While the coronavirus crisis has prompted states to postpone primaries and thrown into question how voting will proceed in the coming months, the primary results so far suggest that pro-choice candidates are in a strong position to increase their numbers in the House come November.
Last week, in a huge victory for reproductive freedom, Marie Newman defeated Dan Lipinski—one of the last anti-abortion rights Democratic House members—in Illinois’ third Congressional district. Newman is all but assured of victory in November in this solidly Democratic district.
Pro-Choice Candidates Score Wins in 2020
Newman’s win was just one of several victories for pro-choice candidates in the 2020 cycle. Illinois’s pro-choice delegation could increase even more in November, when Betsy Londrigan Dirksen will go up against a vulnerable anti-choice Republican incumbent in a toss-up district. Dirksen, like Newman, ran in 2018 and lost narrowly.
In California, in the open seat vacated by Rep. Katie Hill, Christy Smith was the top vote-getter, as Ms. previously reported, in the lean Democrat district.
Texas—with the flight of suburban women from the GOP and the ever-growing numbers of Latinx and young voters—has some of the most vulnerable anti-choice representatives. According to Cook Political Report, six Republican-held seats are vulnerable or competitive.
In the 23rd district, Gina Ortiz Jones—an LGBT veteran and first-generation Filipina American—easily won her primary. Jones lost the race for this seat in 2018 by only 926 votes; her decision to run in 2020 prompted the incumbent to opt not to run for reelection. The open seat is rated lean Democrat and Jones is running a strong campaign.
In the 21st district, pro-choice champion Wendy Davis easily won her primary to will take on GOP Rep. Chip Roy. Davis—who won international acclaim for her 2013 filibuster against Texas’s anti-abortion TRAP laws and ran for governor in 2014—has vastly more electoral experience than the typical House challenger.
Although the district is rated lean Republican, Davis’s opponent is a first-term representative who voted against the House coronavirus relief bill.
Each of these winning candidates campaigned explicitly and proudly on their commitment to women’s freedom and fundamental rights.
Marie Newman Proves Reproductive Health is a Winning Issue
As abortion rights and access has become ever more imperiled in the Trump Era, candidates are increasingly leaning into the issue.
Newman’s victory, and her trajectory since 2018, is emblematic of this shift—as well as a blueprint for up-and-coming pro-choice women candidates.
A businesswoman and founder of anti-bullying group, Newman narrowly lost to Lipinski in 2018 by 2200 votes. Yet, like many women candidates, she ran again despite the loss.
A broad progressive coalition—anchored by women’s organizations such as EMILY’s List, Planned Parenthood Votes, NARAL Pro-Choice America, Feminist Majority and NOW, and including labor unions and grassroots groups—joined forces to support Newman. EMILY’s List and others spent $1.4 million on an independent expenditure campaign to expose Lipinski’s anti-choice and anti-worker record. NARAL members knocked on 1200 doors and made 25,000 calls.
This time around, Newman won by 2,800 votes.
Newman’s experience suggests the long-term prospects for increasing representation by pro-choice women are strong—even when candidates lose on their first attempt.
That bodes well for someone like Jessica Cisneros, the 26-year-old progressive ACLU lawyer, who came 3000 votes short of defeating the anti-choice Texas Democrat, Rep. Henry Cuellar, in a contest that garnered national attention.

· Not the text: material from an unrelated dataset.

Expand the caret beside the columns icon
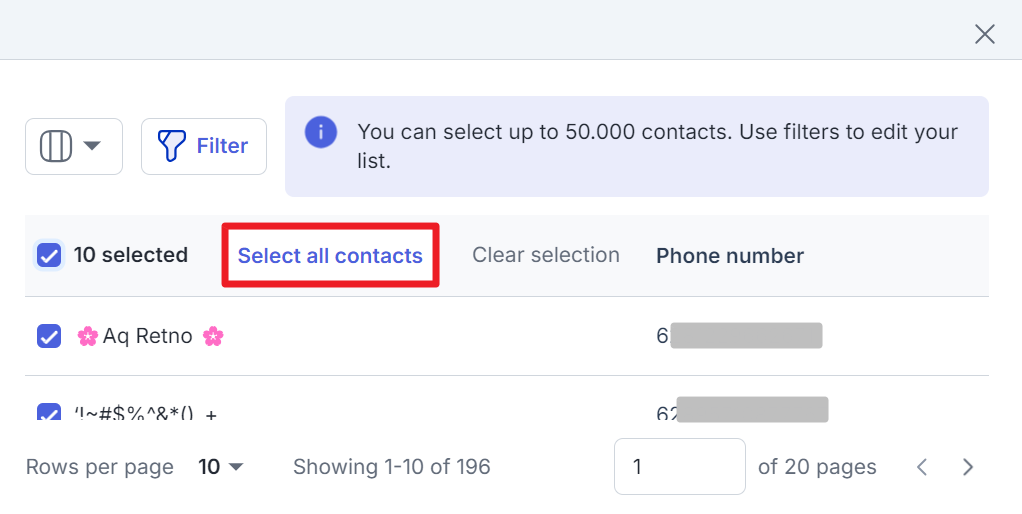 (x=93, y=145)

More broadly, Newman’s success “proves that voters across the country are in no mind to stand by as their elected officials throw women and families under the bus,” NARAL President Ilyse Hogue said in a post-election statement. “In times of crisis, fundamental freedoms and rights matter, and those of women are hanging on by a thread in this country. Women voters know it. Threats to Roe rank high on their list of electoral decisions.”
Protecting Pro-Choice Incumbents
In 2020, 39 pro-choice lawmakers who flipped GOP-held seats in the 2018 election are facing their first reelection test. Seventeen of those seats are rated toss-up. Several of the 2018 class’s pro-choice women—such as Kendra Horn (Oklahoma) and Xochitl Torres Small (New Mexico)—represent Republican- and Trump-voting districts and face especially tough reelection battles.

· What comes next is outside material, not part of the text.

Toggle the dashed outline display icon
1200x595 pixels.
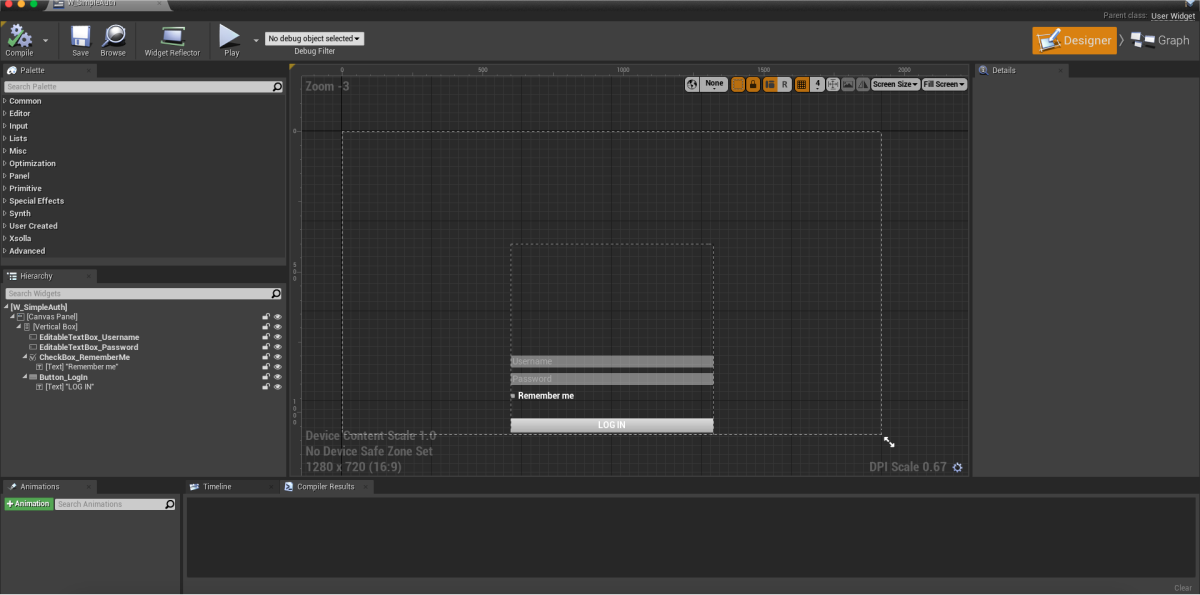pyautogui.click(x=738, y=85)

Under Speaker Nancy Pelosi’s leadership, the House majority is firmly committed to advancing reproductive freedom and women’s rights.
With Lipinski defeated, only two anti-abortion rights Democrats remain in the House.
But every Republican in the U.S. House opposes abortion rights. Protecting the House pro-choice majority is critical to women’s rights, regardless of the outcome in the senate and presidential elections.